Lab 2 - Hotel Reservations
Due: Monday, January 30, 2006 at 11:59pm

Introduction

Your task this week is to implement a simple hotel reservation system. This system will allow customers to request any available room, request a specific room, and cancel reservations.

Since the staff is optimistic about future economic growth the reservation system also has to accomodate the growth of the hotel. In other words, the proprieter should be able to add additional rooms without disturbing exisitng reservations.

The Reservation class

The Reservation class is a simple class that models customer reservations, including the customer's name and the room number. As you might expect, the Reservation class provides some simple methods for maintaining an individual reservation.

Please consult the comments in the class skeleton for the details of each method's paramters and behaviors. Please also note that you may or may not actually use all of the methods of this class in your implementation of the reservation system, but should implement and test them, anyway.

The Hotel class

The Hotel class models the hotel as a collection of rooms, each of which is represented as a Reservation, either actual, or null.

To maintain the Reservations associated with each room, the Hotel class will contain a ArrayList. If you don't remember ArrayLists from your prior course, please don't worry. They are a very simple indexed collection, much like an Array. They have a much richer collection of behaviors. Among their additional capabilities is their ability to grow on the fly.

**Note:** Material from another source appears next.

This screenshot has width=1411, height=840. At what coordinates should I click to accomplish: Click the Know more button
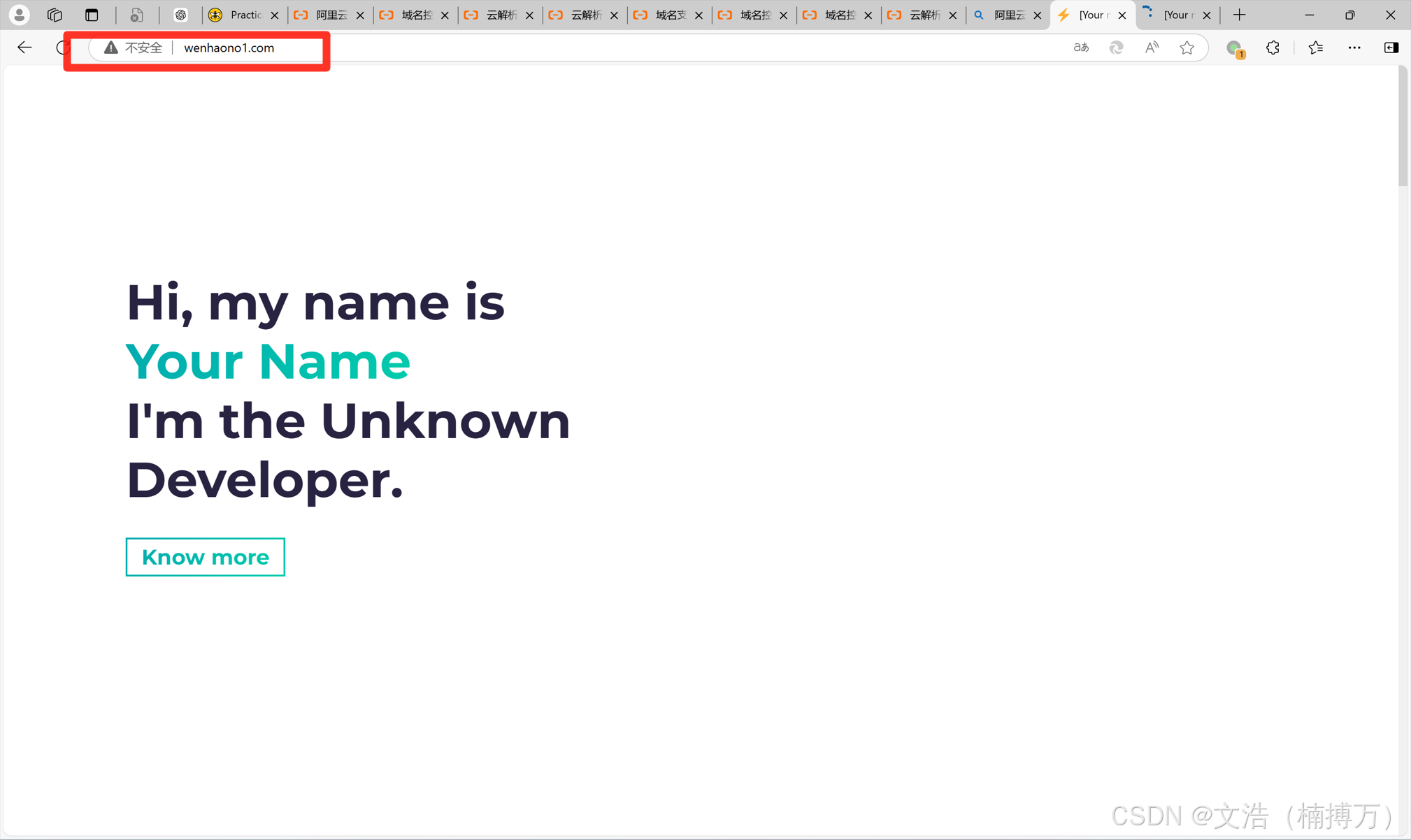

Be sure to familiarize yourself with the ArrayList API before beginning. Please pay close attention to the difference between the size() and capacity() methods.

You will need to complete the following methods of the Hotel class. For more detail, please see the comments within the skeleton.

The Simulation Class

This class contains the main() method for the simulation. It creates a new Hotel and provides a menu system and work loop that yield a very simple reservation system. If you give careful thought to your test cases, this system will allow you to test your implementation of the other classes.

As before, more detail is provided by the comments within the Simulation class. But, this time you should not be concerned with every detail. For example, we don't expect that you'll remember how Java I/O works. At this point, it is okay if you just accept that this piece of the code works as intended.

Plan of attack

  1. Complete the Reservation class.
  2. Review how ArrayLists work: Java API
  3. Complete the Hotel class as indicated above.
  4. Test the entire project extremely thoroughly (we will!)

Skeleton Files

One Important Note

Within the provided code, notice the loop to add the "null" references. This ensures that the "size" is sufficient for the set() method to work. If this doesn't make sense, please check the Java API documentation, and then -- with us.